The Globe and Mail by Catherine Connelly 10 April 2013
Despite their claims, companies that hire temporary foreign workers are unlikely to save much money in the long term.
The growing use of the federal government’s temporary foreign workers program has led to much discussion about the social costs of outsourcing entry-level jobs to non-Canadians, as well as speculation about how these companies can mitigate the reputational damage caused by their actions.
The companies involved say they can’t find Canadians who are able or willing to perform the required tasks, although some observers argue that these companies are simply unwilling to pay market prices for skilled workers.
Interestingly, there appears to be an assumption underlying these discussions that these companies benefit, either strategically or financially, from being able to avoid hiring permanent entry-level employees. This assumption is, in fact, debatable.
Although companies will say they hire temporary foreign workers to reduce their operating costs, these arrangements may be more expensive than one might think when all the true costs are taken into account. A revolving door of employees means that companies accrue costs due to lost productivity every time new employees start (over and over again). The firm must also incur legal and management fees associated with finding and hiring intermediary agencies that can recruit the new workers; if this must be done overseas, this process will be more complicated and expensive to arrange. Overall, the payroll costs may go down, but many of the HR costs remain.

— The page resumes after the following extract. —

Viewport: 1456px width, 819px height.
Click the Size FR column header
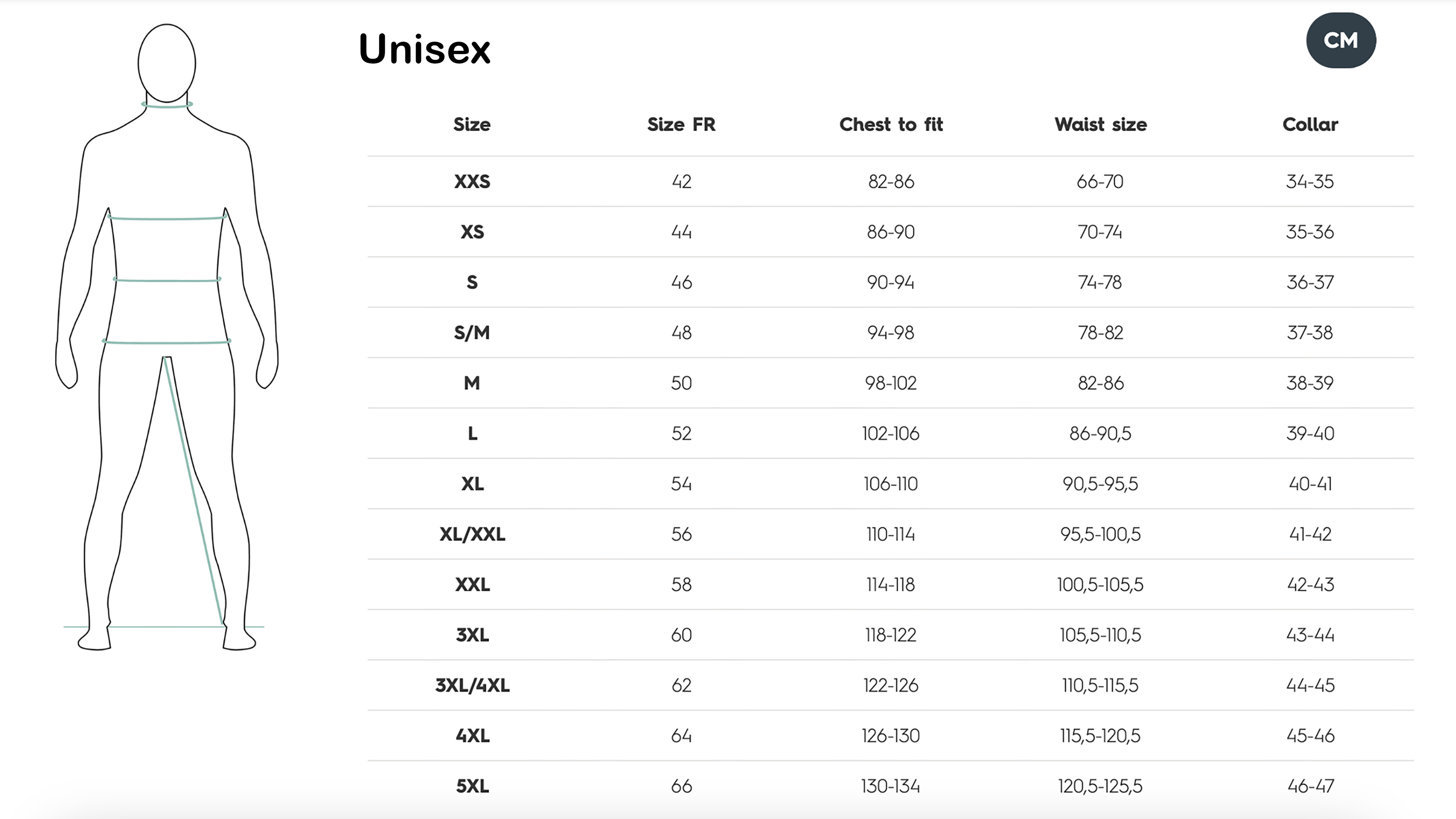click(x=681, y=124)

Aside from short-term costs, there are other, longer-term opportunity costs that should be taken into account. By hiring foreign temporary workers, companies fail to build a “pipeline” or internal labour market of employees who can work their way up. Someone hired as an entry-level worker and treated well is in a good position to eventually become an effective manager because he or she has learned the business from the inside out. Companies that fail to retain their entry-level workers have lost the opportunity to create a cadre of well-rounded employees who can move on to mid-level management positions, especially as an organization expands into new areas.

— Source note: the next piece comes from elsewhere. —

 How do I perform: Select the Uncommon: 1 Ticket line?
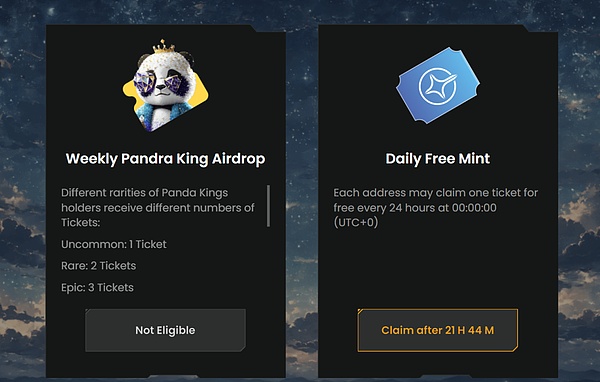click(x=114, y=244)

The workers hired through the temporary foreign worker program are often dedicated and hard-working individuals who are going to great lengths to find employment that matches their skills. Unfortunately, by definition, they’re only employed by the company for a limited amount of time. By the time these workers are trained on local practices and gain significant experience, they’re forced to leave. Any innovations or process improvements they’ve developed in the time they worked at the company walk out the door with them. Of course, given their newly earned experience, they’re now likely to be hired by the firm’s competitor.
If a company is relying too heavily on temporary foreign workers, it may be symptomatic of a more serious organizational problem. Organizations not willing to recruit and train entry-level workers may not be providing adequate training for employees in other roles. If a company can’t develop a strategic plan for the recruitment and selection of local employees, they may not have the capacity to develop other strategic planning functions. Many firms face substantial shareholder pressure for immediate returns on investments, but a short-term focus may cost investors in the long term.

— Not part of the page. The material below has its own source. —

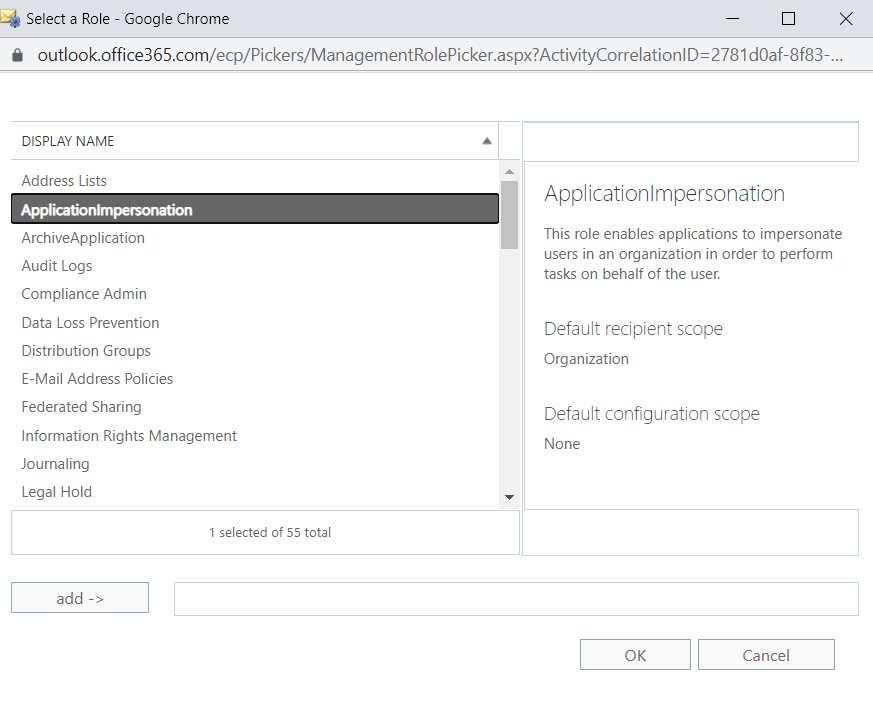873x705 pixels.
Task: Click the added roles text field
Action: [x=516, y=599]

The temporary foreign worker program is counterproductive. It’s too focused on filling short-term gaps in the labour market, and it discourages Canadian firms from taking the steps necessary to be innovative and competitive. If the government is truly committed to training, developing and supporting working Canadians, it will cancel the foreign temporary worker program and remove this disincentive to investing in Canadians. The government, instead, can help create a skilled work force by providing adequate funding for Canadian colleges and universities.
Catherine Connelly is a Tier II Canada Research Chair in Organizational Behaviour at McMaster University’s DeGroote School of Business.